Internacionales

¿Quiénes impulsan el antisemitismo?

Por Atilio A. Boron

Pocas personas en el mundo han hecho más para desprestigiar al estado de Israel y atizar las llamas del antisemitismo que el ministro de Seguridad Nacional israelí, Itamar Ben Gvir (foto). Por supuesto que no está solo en este empeño. Sus palabras resuenan con fuerza sobre los cadáveres de más de 70 mil víctimas palestinas -en su mayoría mujeres y niños- producidas por las políticas genocidas, de limpieza étnica y de robo territorial practicadas por el gobierno de Benjamin Netanyahu. En esta luctuosa empresa, preciso es decirlo, el régimen genocida cuenta con la ayuda militar, financiera y propagandística del gobierno de Estados Unidos y de los de la Unión Europea, con algunas pocas honrosas excepciones.

Sin estos crímenes concretos y transmitidos urbi et orbi en tiempo real las palabras de aquel despreciable sujeto no tendrían la repercusión que han conseguido. Son horrendas expresiones formuladas por un desecho humano, una hiena sedienta de sangre; un psicópata ganado por el odio y el sadismo que día tras día conmueve a la opinión pública mundial con declaraciones que revelan un rabioso antiarabismo y una infinita crueldad en relación a todo lo que sea palestino: sus gentes, sus tierras, sus comidas, sus plantas, todo. Un personaje que re-encarna el racismo de los nazis que martirizaron al pueblo judío en la Europa de los años treintas; los que se divertían con el sufrimiento proporcionado a los judíos en el Gueto de Varsovia y luego en la “solución final” llevada a cabo en los campos de exterminio. En una palabra, comparte la monstruosa tesitura moral de los artífices del Holocausto.

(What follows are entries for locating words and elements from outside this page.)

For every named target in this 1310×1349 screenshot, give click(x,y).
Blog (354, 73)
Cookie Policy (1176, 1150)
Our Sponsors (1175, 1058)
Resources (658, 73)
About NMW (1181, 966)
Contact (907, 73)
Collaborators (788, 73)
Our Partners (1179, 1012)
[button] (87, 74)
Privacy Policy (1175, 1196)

Ben Gvir pertenece a esa infame estirpe, a esa podredumbre civilizatoria, y en cuanto tal sus palabras son un escupitajo en contra de la gran tradición humanista del judaísmo. Es una afrenta al legado de Maimónides, Baruch Spinoza, Moses Mendelssohn, Karl Marx, Martin Buber, Emanuel Levinas, Max Horkheimer, Albert Einstein, Sigmund Freud, Rosa Luxemburgo, Georg Lukacs, Walter Benjamin, Theodor Adorno, Isaiah Berlin, Erich Fromm, Hanna Arendt, Jacques Derrida, Noam Chomsky y, entre nosotros, León Dujovne, León Rozitchner, Marie Langer, Arnaldo Rascovsky, Gregorio Klimovsky, Rodolfo Mondolfo, Oscar Varsavsky, César Milstein, Daniel Barenboim, Beinusz Szmukler y tantos otros que en la Argentina difundieron, en muchos casos a costa de la cárcel o el exilio, las ideas emancipatorias de la tradición humanista pisoteada por un ser tan despreciable como Ben Gvir.

Con sus palabras cargadas de odio este personaje cloacal ofrece municiones a granel a los antisemitas de todos los pelajes para quienes las palabras del ministro israelí son música celestial para sus oídos. Y, decíamos arriba, para grandes sectores de la opinión pública mundial ante cuyos ojos la imagen de Israel ha venido sufriendo un marcado desprestigio. El Centro de Investigaciones Pew, de Washington DC, ha publicado hace un par de meses los resultados de su encuesta global una de cuyas preguntas era la opinión de los entrevistados sobre Israel. Revirtiendo la situación predominante durante mucho tiempo en el pasado, los resultados indican que en los 36 países del estudio, “una media del 67 por ciento de los adultos tiene una opinión desfavorable de Israel, mientras que el 25 por ciento tiene una opinión favorable”.

Pesa sobre personajes siniestros como Ben Gvir y Netanyahu el creciente desprestigio del estado de Israel y la propagación del virus del antisemitismo. ¡Que cese el genocidio sobre el pueblo palestino, el robo de sus tierras y que cesen también los discursos del odio como los que profieren Ben Gvir con sus palabras y Netanyahu con sus acciones! Y que la comunidad internacional, de una buena vez, levante su voz y tome medidas efectivas para detener toda forma de genocidio: la que practica el régimen israelí en Asia Occidental y el que realiza Estados Unidos, sin balas pero con una letalidad brutal, cuando su bloqueo recargado pone en serio riesgo la vida de miles y miles de cubanas y cubanos.